2.3 病理组织学方法检测肺损伤 将一侧肺浸泡于4%甲醛中固定，常规方法制作病理组织切片，光镜下观察肺组织病理变化。病变分为4种类型：肺泡壁毛细血管扩张充血;肺泡出血;肺泡壁和血管壁嗜中性粒细胞浸润; 肺泡壁增厚。按照病变的严重程度分为5个等级：0-无损伤；1-轻度损伤(每个视野有≤25%损伤)；2-中度损伤(每个视野有26%～50%损伤)；3-重度损伤(每个视野有51%～75%损伤)；4-极重度损伤(≥76%弥漫性肺损伤，伴有大量炎细胞浸润)。计算视野中4种病变损伤程度的得分总和； 10个随机视野得分的平均值为每组最终得分[3]。

2.4 肺脏器系数和干湿质量比测定 取小鼠双肺组织，滤纸吸干肺组织表面血液，采用分析天平称量双肺重量，电子天平测量小鼠体重，脏器系数=脏器重量/体重×100%；取小鼠右肺上叶，滤纸吸干肺组织表面血液，采用分析天平称湿重后，置于电热真空干燥箱内，60 ℃烘烤72 h，称干重，计算湿/干重比(wet/dry weight ratio)。

2.5 支气管肺泡灌洗液(bronchoalveolar lavage fluid，BALF)细胞计数和蛋白浓度检测 小鼠仰卧位固定后，行颈部正中切口，分离气管，插入气管导管，固定，以1 mL预冷的PBS行肺泡灌洗，停留2 min后收集灌洗液，反复灌洗3次，4 ℃下1 500 r/min离心10 min，收集上清液。血细胞计数板计数细胞总数；BCA法检测蛋白浓度。

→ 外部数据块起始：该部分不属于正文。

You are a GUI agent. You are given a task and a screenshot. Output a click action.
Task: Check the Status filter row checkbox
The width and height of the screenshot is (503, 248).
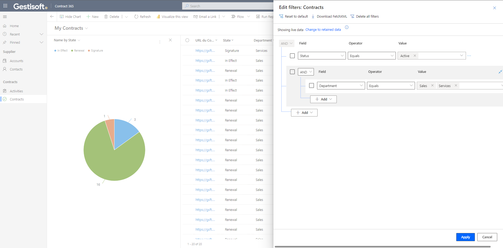coord(292,56)
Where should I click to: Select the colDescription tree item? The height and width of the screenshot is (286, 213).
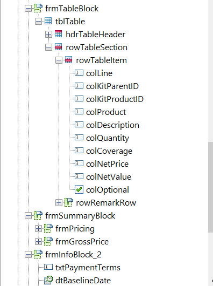click(112, 125)

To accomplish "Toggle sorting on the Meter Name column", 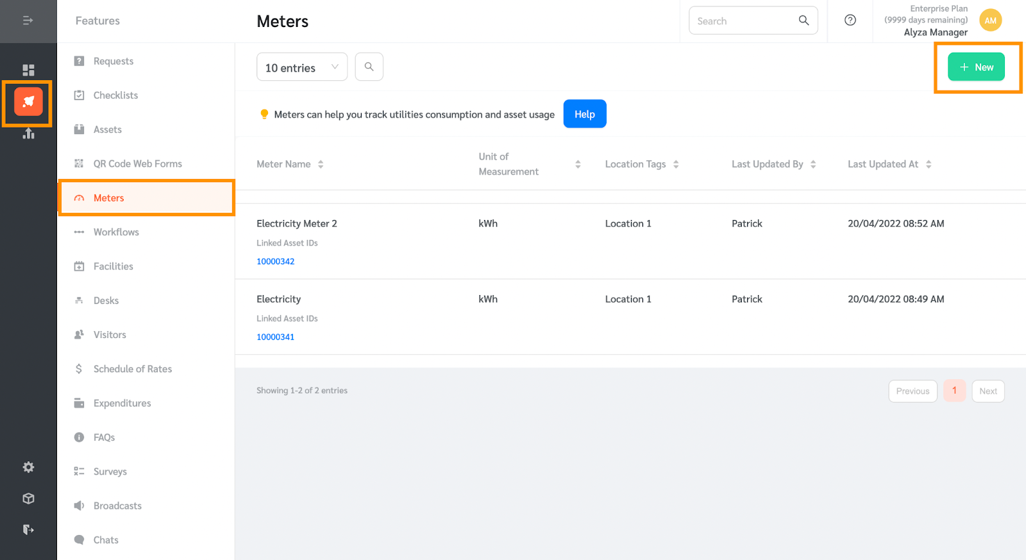I will 321,164.
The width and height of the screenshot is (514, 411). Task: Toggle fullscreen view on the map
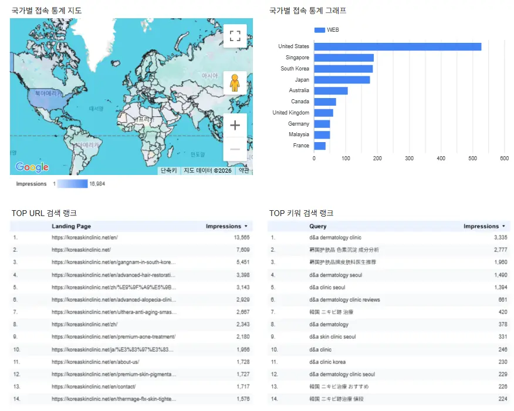click(x=235, y=36)
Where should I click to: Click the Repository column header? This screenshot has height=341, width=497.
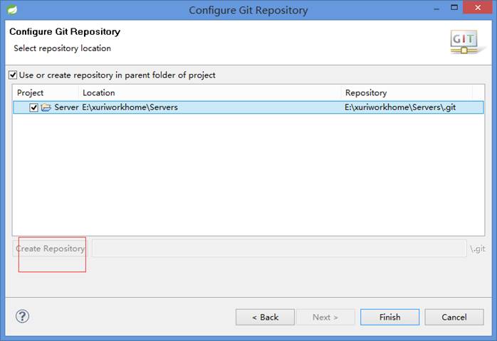tap(407, 92)
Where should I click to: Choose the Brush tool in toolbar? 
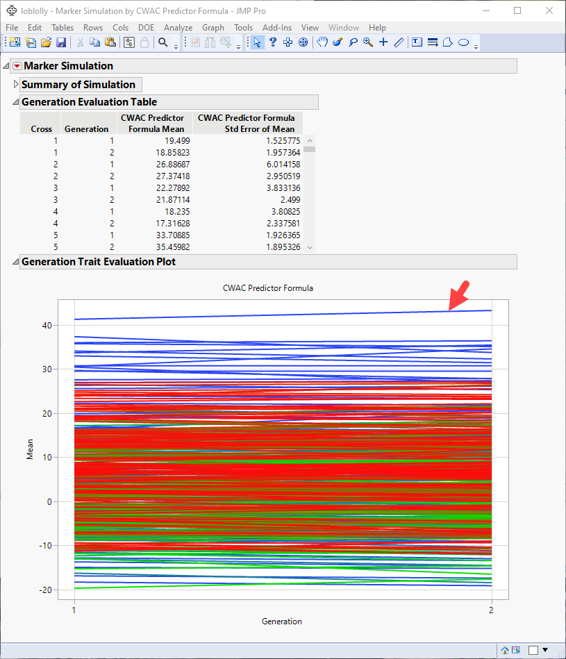pyautogui.click(x=338, y=42)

2.6 Western blot检测肺组织AT1R和Mas受体蛋白表达 每组称取100 mg肺组织，加入1 mL蛋白裂解液RIPA，冰上超声匀浆，反复3次；4 ℃下12 000 r/min离心15 min，取上清分装。采用BCA 法测定上清液中的蛋白总浓度，并用裂解液调整蛋白浓度至6 g/L，与5×上样缓冲液按4∶1混匀，煮沸10 min；进行SDS-PAGE，硝酸纤维素膜转膜，5%脱脂奶粉封闭 1 h， I 抗4 ℃孵育过夜(AT1R抗体1∶300，Mas受体抗体1∶300，β-actin 抗体1∶1 000)；次日用TBST洗膜3次，每次10 min； II 抗37 ℃孵育1 h，TBST洗膜3次，每次10 min；ECL显影、成像。利用Image Lab软件对结果进行相对定量分析。

3 统计学处理

采用SPSS 17.0软件进行统计学分析，所有结果以均数±标准差(mean±SD)表示。多组间均数的比较采用单因素方差分析(one-way ANOVA)，两两比较采用Dunnett’s T3检验。以P<0.05为差异有统计学意义。

结 果

1 肺脏器系数和湿/干重比

肺脏器系数和肺湿/干重比实验结果见图1。与对照组相比，缺血2 h，再灌注1 h、2 h、4 h、6 h和12 h模型组小鼠肺脏器系数均升高，以4 h组升高最为明显，差异有统计学意义(P<0.05)；与对照组相比，再灌注0.5 h、1 h、2 h、4 h、6 h和12 h模型组小鼠肺湿/干重比也出现升高，以4 h组升高最为明显，差异有统计学意义(P<0.01)，且与肺脏器系数变化趋势一致。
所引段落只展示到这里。